• MATERIAL PROVIDED:
★ ★ ★ ★ ★
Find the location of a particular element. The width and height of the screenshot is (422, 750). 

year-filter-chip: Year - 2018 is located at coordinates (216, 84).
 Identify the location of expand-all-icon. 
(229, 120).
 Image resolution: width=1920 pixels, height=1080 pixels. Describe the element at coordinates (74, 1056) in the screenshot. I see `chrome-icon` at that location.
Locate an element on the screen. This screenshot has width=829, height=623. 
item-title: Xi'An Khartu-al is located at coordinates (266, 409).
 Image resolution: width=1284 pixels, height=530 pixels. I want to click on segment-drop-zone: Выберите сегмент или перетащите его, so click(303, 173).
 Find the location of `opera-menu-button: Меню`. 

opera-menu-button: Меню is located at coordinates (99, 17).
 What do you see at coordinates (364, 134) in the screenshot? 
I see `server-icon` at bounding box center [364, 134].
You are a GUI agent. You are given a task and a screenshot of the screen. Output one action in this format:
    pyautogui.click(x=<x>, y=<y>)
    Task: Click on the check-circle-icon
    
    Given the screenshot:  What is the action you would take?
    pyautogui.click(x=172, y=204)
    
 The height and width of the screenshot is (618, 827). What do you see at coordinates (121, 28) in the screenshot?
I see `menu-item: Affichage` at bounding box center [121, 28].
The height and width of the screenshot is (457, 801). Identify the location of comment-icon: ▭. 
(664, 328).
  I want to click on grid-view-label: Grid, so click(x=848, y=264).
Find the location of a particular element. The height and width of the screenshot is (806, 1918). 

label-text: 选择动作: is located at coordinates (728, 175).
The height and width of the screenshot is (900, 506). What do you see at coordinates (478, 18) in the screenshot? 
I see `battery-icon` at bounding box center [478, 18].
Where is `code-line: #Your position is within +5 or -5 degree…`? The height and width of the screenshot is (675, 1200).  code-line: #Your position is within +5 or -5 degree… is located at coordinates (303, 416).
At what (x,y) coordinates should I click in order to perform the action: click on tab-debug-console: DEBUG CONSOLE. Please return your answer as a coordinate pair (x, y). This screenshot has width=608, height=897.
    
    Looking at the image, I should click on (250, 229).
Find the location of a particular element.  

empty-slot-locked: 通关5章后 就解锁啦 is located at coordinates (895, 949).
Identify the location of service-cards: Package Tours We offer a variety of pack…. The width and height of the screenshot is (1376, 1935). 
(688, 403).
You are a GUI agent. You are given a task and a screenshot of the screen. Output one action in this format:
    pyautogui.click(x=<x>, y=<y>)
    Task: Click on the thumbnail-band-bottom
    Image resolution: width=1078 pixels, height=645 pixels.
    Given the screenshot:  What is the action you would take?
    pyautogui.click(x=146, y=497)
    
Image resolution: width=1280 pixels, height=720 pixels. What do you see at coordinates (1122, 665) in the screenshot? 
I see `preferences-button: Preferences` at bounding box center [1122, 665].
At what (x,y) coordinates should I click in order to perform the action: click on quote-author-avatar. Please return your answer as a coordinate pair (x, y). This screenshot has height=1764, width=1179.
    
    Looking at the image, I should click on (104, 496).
★ ★ ★ ★ ★
• TO DO: Copy all of the records above verbatim, keeping every line unchanged.

• RESPONSE TO THE TASK:
Find the location of a particular element. The width and height of the screenshot is (422, 750). 

year-filter-chip: Year - 2018 is located at coordinates (216, 84).
 Identify the location of expand-all-icon. 
(229, 120).
 Image resolution: width=1920 pixels, height=1080 pixels. Describe the element at coordinates (74, 1056) in the screenshot. I see `chrome-icon` at that location.
Locate an element on the screen. This screenshot has width=829, height=623. 
item-title: Xi'An Khartu-al is located at coordinates (266, 409).
 Image resolution: width=1284 pixels, height=530 pixels. I want to click on segment-drop-zone: Выберите сегмент или перетащите его, so click(303, 173).
 Find the location of `opera-menu-button: Меню`. 

opera-menu-button: Меню is located at coordinates (99, 17).
 What do you see at coordinates (364, 134) in the screenshot? 
I see `server-icon` at bounding box center [364, 134].
You are a GUI agent. You are given a task and a screenshot of the screen. Output one action in this format:
    pyautogui.click(x=<x>, y=<y>)
    Task: Click on the check-circle-icon
    
    Given the screenshot:  What is the action you would take?
    pyautogui.click(x=172, y=204)
    
 The height and width of the screenshot is (618, 827). What do you see at coordinates (121, 28) in the screenshot?
I see `menu-item: Affichage` at bounding box center [121, 28].
The height and width of the screenshot is (457, 801). Identify the location of comment-icon: ▭. 
(664, 328).
  I want to click on grid-view-label: Grid, so click(x=848, y=264).
Find the location of a particular element. The height and width of the screenshot is (806, 1918). 

label-text: 选择动作: is located at coordinates (728, 175).
The height and width of the screenshot is (900, 506). What do you see at coordinates (478, 18) in the screenshot? 
I see `battery-icon` at bounding box center [478, 18].
Where is `code-line: #Your position is within +5 or -5 degree…`? The height and width of the screenshot is (675, 1200).  code-line: #Your position is within +5 or -5 degree… is located at coordinates (303, 416).
At what (x,y) coordinates should I click in order to perform the action: click on tab-debug-console: DEBUG CONSOLE. Please return your answer as a coordinate pair (x, y). This screenshot has width=608, height=897.
    
    Looking at the image, I should click on (250, 229).
Find the location of a particular element.  

empty-slot-locked: 通关5章后 就解锁啦 is located at coordinates (895, 949).
Identify the location of service-cards: Package Tours We offer a variety of pack…. The width and height of the screenshot is (1376, 1935). 
(688, 403).
You are a GUI agent. You are given a task and a screenshot of the screen. Output one action in this format:
    pyautogui.click(x=<x>, y=<y>)
    Task: Click on the thumbnail-band-bottom
    Image resolution: width=1078 pixels, height=645 pixels.
    Given the screenshot:  What is the action you would take?
    pyautogui.click(x=146, y=497)
    
Image resolution: width=1280 pixels, height=720 pixels. What do you see at coordinates (1122, 665) in the screenshot? 
I see `preferences-button: Preferences` at bounding box center [1122, 665].
At what (x,y) coordinates should I click in order to perform the action: click on quote-author-avatar. Please return your answer as a coordinate pair (x, y). This screenshot has height=1764, width=1179.
    
    Looking at the image, I should click on (104, 496).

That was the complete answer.